Trying to Game the Flight
This is yet another common malady I often see during an exam—students trying to guess what the grapes/wines are in the flight as far as how many French wines or Italian wines or New World vs. Old World wines. I think there’s a phrase for it; it’s called “crash and burn.” Advice: taste the wines vertically, individually, singularly, one at a time. When you finish the first wine clear the mechanism, reset, and then go on to the next wine as if it’s the only wine you will be tasting. Move any thoughts of what the rest of the flight might be to the side (or behind you or in the next county or where ever…).

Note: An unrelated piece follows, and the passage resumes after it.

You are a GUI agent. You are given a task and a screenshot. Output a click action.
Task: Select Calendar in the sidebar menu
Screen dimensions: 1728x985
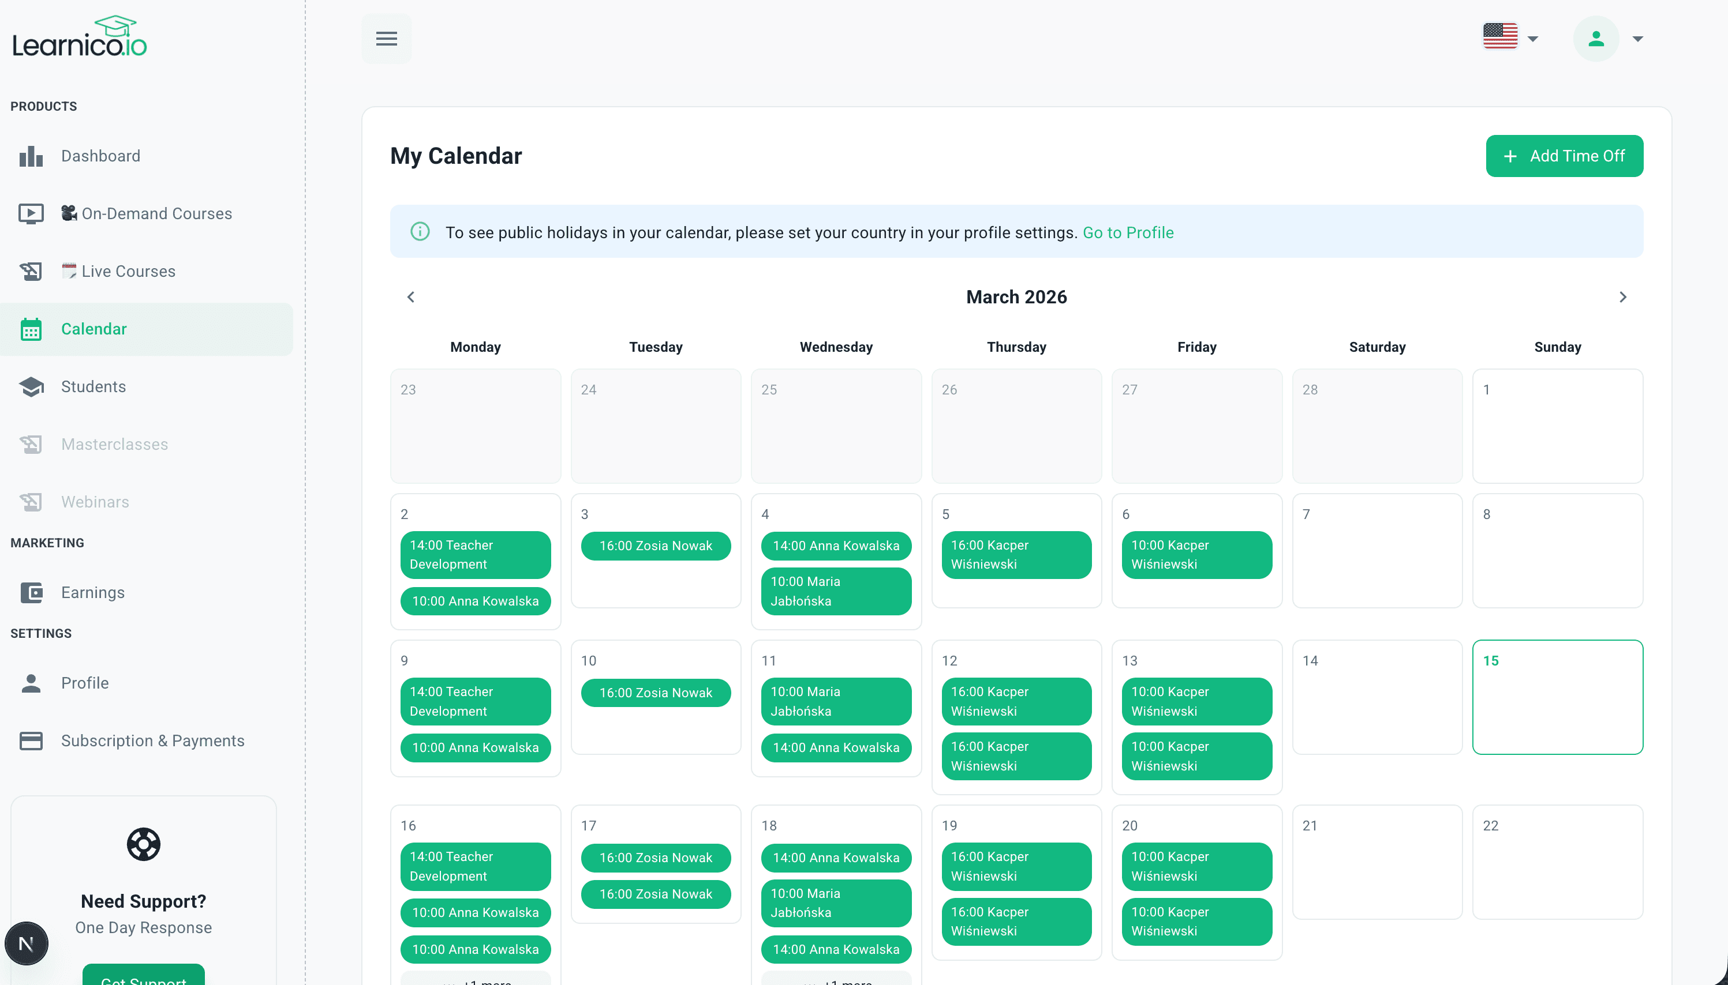(94, 329)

Going Down the Rabbit Hole
This the most common tasting exam malady of all and easily the most disastrous: taking one single attribute found in a wine (or hallucinated for that matter) be it something seen, smelled, or tasted and making a snap (and usually completely wrong) conclusion about what the grape/wine is. I completely understand—I’ve been there. I can recall multiple occasions when studying for the exams when I was so completely wrong on my conclusion because I based it on a relatively unimportant facet of the wine. Why do people do this? Simply because the internal pressure to get the wine right—especially in an exam setting—is immense. So that voice in your head that’s telling you the wine is Chinon milliseconds after putting your nose in the glass (Even though there’s a complete lack of pyrazines!) is a part of you that desperately wants to help you succeed. Mind you—and you probably know by now—if you tell the voice to shut up it will only get louder. Advice: don’t piss the voice off. Instead, thank it and tell it you’re going to park its idea over to the side and will get back to it when you get to the conclusion when you’ll definitely take it on board. Then double down and get back to the wine sticking to the grid as closely as possible. And when you do get to the initial conclusion check in with the idea and see if makes sense. If not, go on. If so, the better. Cheers!